Fue un gran lector Patricio Olivera. Como otros lectores que son grandes, no presumía de lo leído. No presumía de nada, en realidad; era un hombre culto, cultivado y natural, un gentleman. Lo he recordado mucho siempre y últimamente lo recordaba en su bruma, la memoria yéndoselo por los vericuetos del tiempo. Conocí a algunos hombres buenos y sabios, y entre ellos está Patricia Olivera. Inolvidable.

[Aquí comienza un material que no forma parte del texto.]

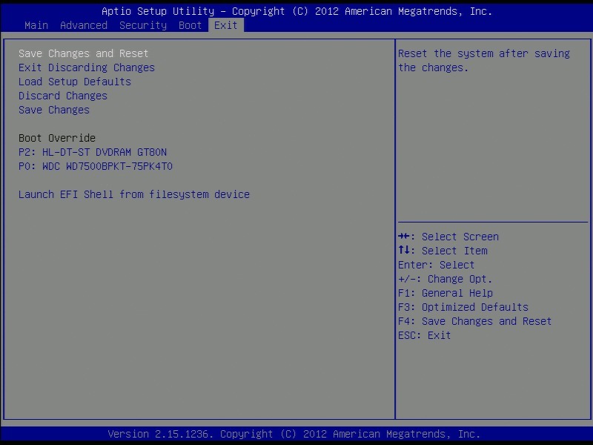Boot from P2: HL-DT-ST DVDRAM GT80N
Image resolution: width=593 pixels, height=445 pixels.
coord(93,152)
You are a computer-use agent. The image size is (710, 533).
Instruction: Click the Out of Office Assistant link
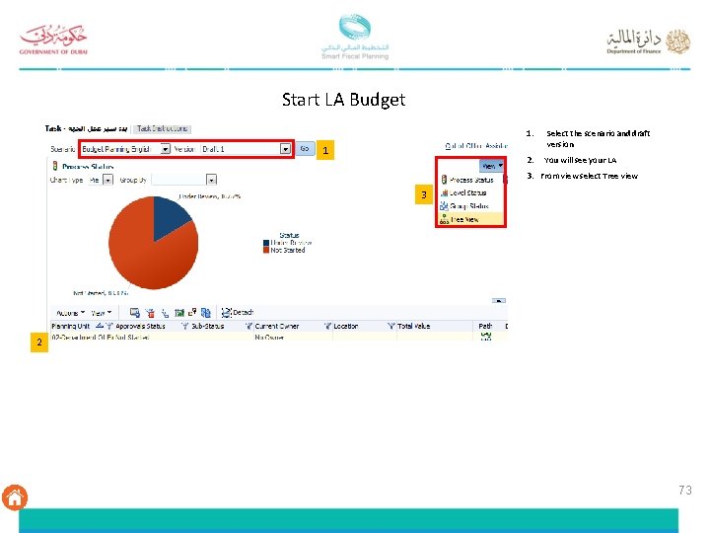pos(476,146)
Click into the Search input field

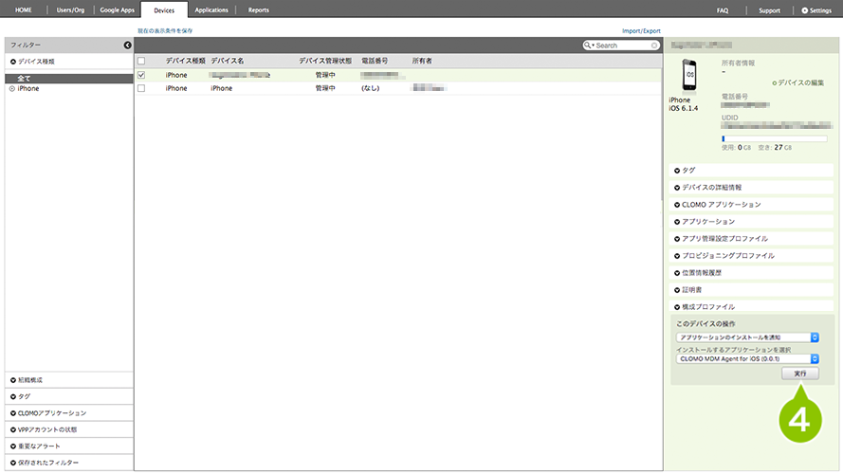621,46
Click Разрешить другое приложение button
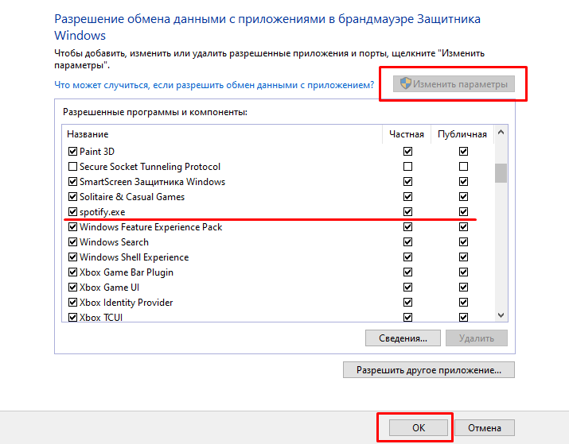This screenshot has width=569, height=444. (x=428, y=370)
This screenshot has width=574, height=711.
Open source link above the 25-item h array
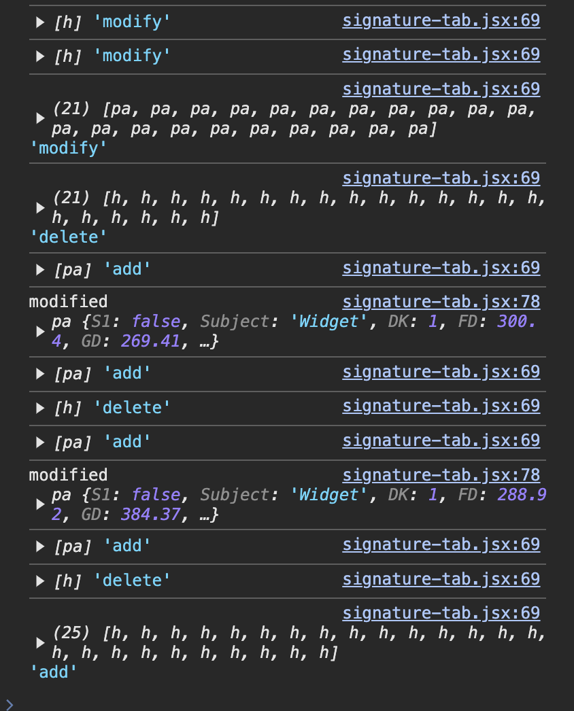click(x=441, y=612)
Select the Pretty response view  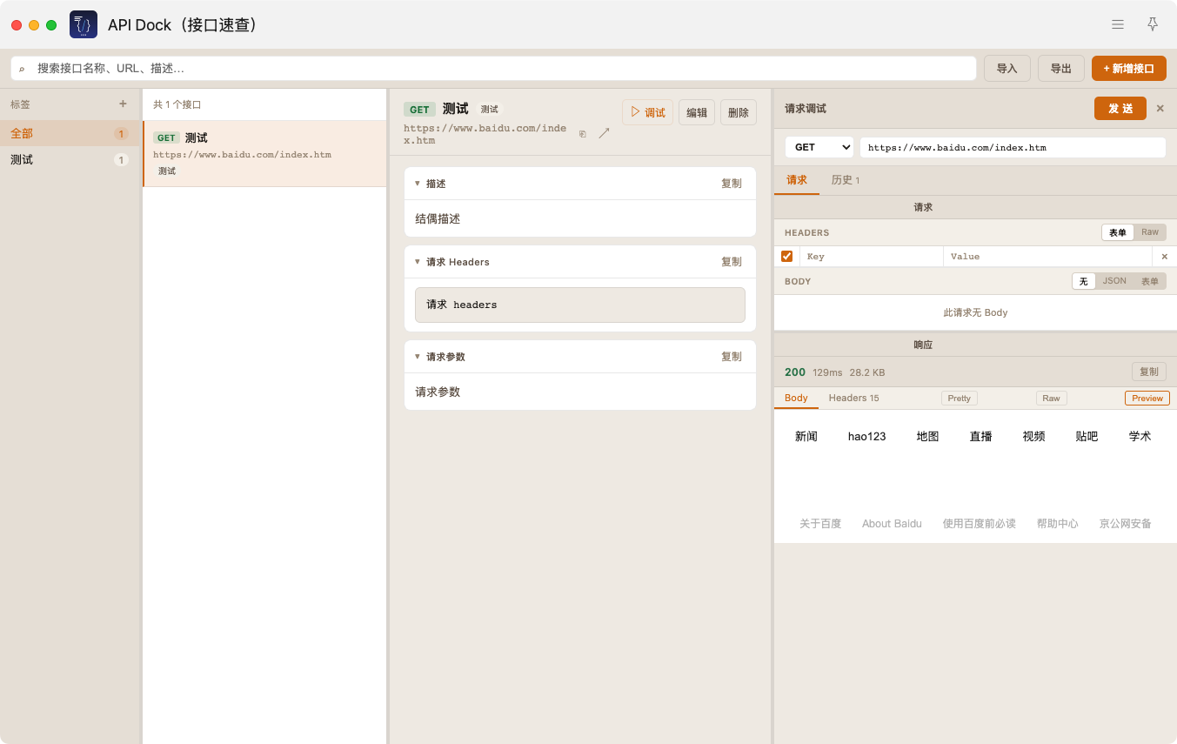(x=959, y=398)
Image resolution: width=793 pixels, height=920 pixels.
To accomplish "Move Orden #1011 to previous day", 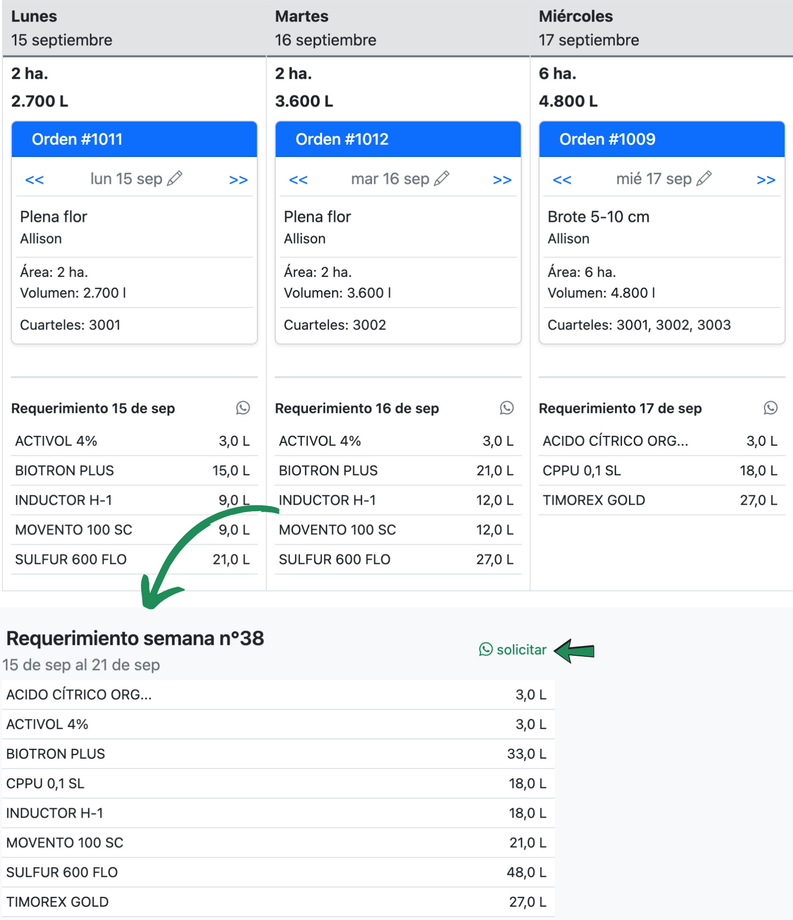I will coord(34,180).
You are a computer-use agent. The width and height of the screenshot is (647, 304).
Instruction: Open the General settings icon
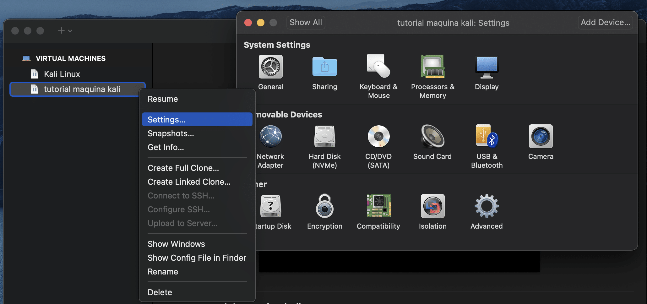pyautogui.click(x=270, y=67)
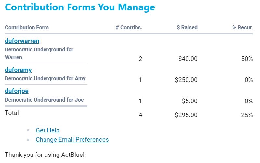Open the duforjoe contribution form link
260x163 pixels.
[x=17, y=91]
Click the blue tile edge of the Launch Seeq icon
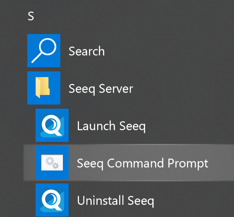The width and height of the screenshot is (234, 217). click(x=38, y=125)
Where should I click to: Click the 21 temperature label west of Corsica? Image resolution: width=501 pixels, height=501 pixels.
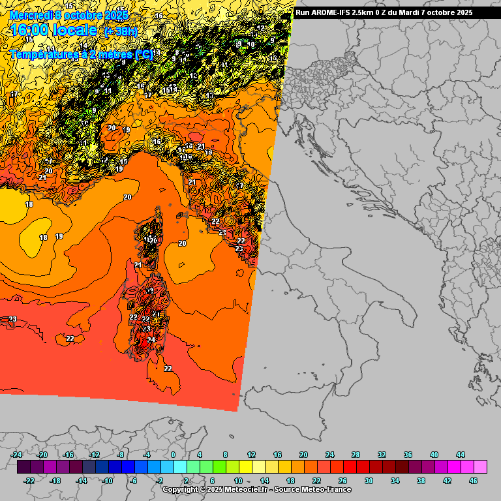[x=138, y=266]

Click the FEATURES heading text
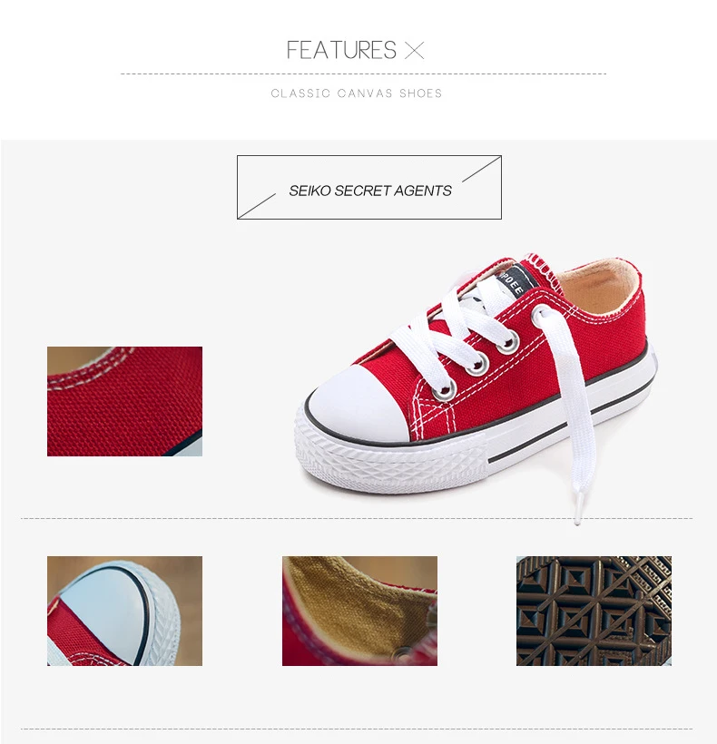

Con Cubillo, ya digo, tuve un contacto muy menor, casi tan solo el del oyente que cada noche seguía sus emisiones independentistas. Como todo el mundo entre nosotros, asistí con horror al intento de asesinato que, según todos los indicios, perpetraron unos desalmados del servicio secreto español. Conocimos todos que antes de su trabajo político en Argel, con el que quiso articular una posición independentista para Canarias, fue en Tenerife un pionero de la acción de protesta contra el poder económico y político (que entonces también estaban unidos). Sus amigos o conocidos de entonces (José Badía, Alfonso García-Ramos, Antonio Cos) hablaban de sus anécdotas, no todas políticas o relacionadas con la lucha laboralista, y nosotros escuchábamos cómo se iba consolidando, a nuestros ojos, la dimensión de un mito. La vida en Canarias luego se normalizó democráticamente, Cubillo siguió manteniendo sus posiciones, las expuso en la prensa, y su presencia en los medios se hizo cotidiana, un ciudadano diciendo lo que pensaba en la plaza de su pueblo, sin otra atadura que la que él mismo se quisiera poner. El documental que ha hecho su sobrino, que aún no he visto, es señalado ahora como una cumplida visita a la historia de este hombre que acaba de morir y al que desde esta columna dedico el homenaje que se debe a un hombre empeñado en luchar, cuando menos se lo esperaba, y a seguir luchando, cuando ya era libre y estaba aquí, por ideales que merecen el respeto y por tanto también la respetuosa discrepancia.